== Segment start ==

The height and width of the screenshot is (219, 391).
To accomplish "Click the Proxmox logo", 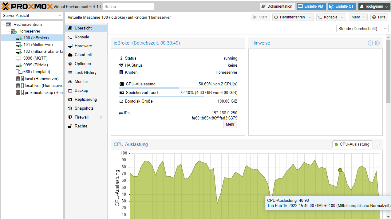I will [27, 6].
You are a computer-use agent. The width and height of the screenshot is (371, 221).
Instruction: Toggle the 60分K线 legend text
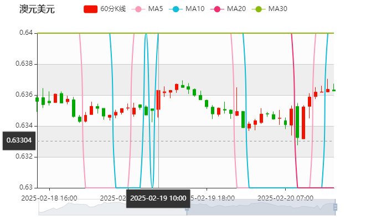tap(111, 9)
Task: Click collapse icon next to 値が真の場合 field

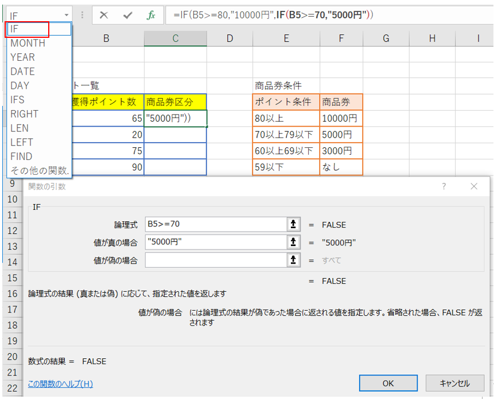Action: click(x=293, y=242)
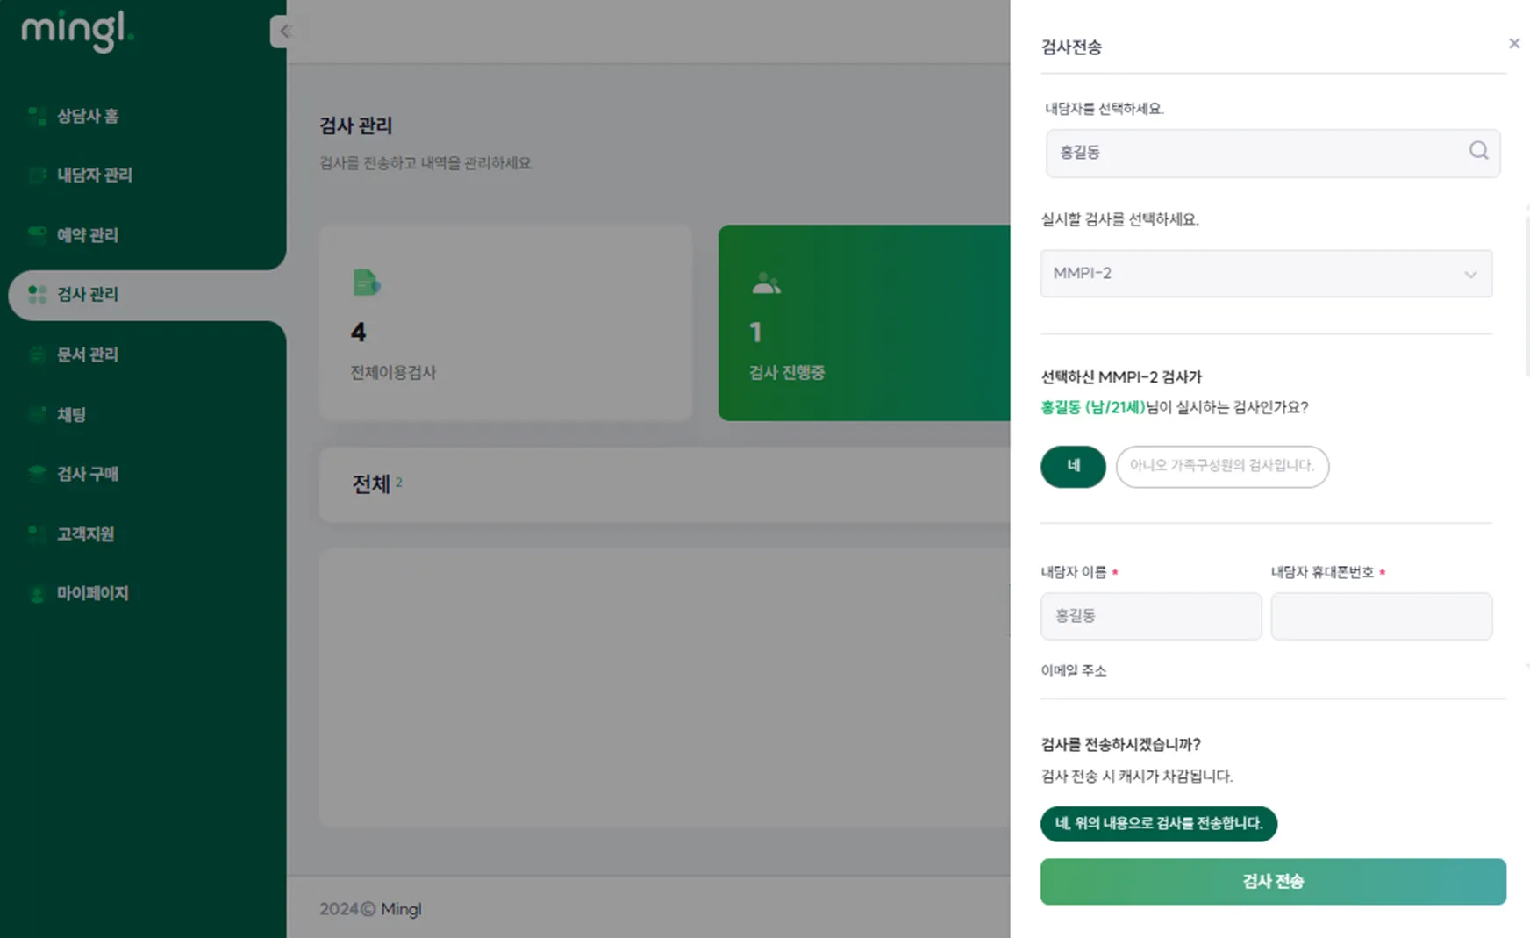Open 채팅 from the sidebar

71,414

== Segment end ==

§ What you need to do
Starting at the line that contains "You are a computer-use", write out every line through the end of the entries, both ends included, without any pictures.

§ Reply
You are a computer-use agent. The width and height of the screenshot is (371, 221).
Instruction: Toggle the 60分K线 legend text
tap(111, 9)
Task: Click collapse icon next to 値が真の場合 field

Action: click(x=293, y=242)
Open 채팅 from the sidebar

71,414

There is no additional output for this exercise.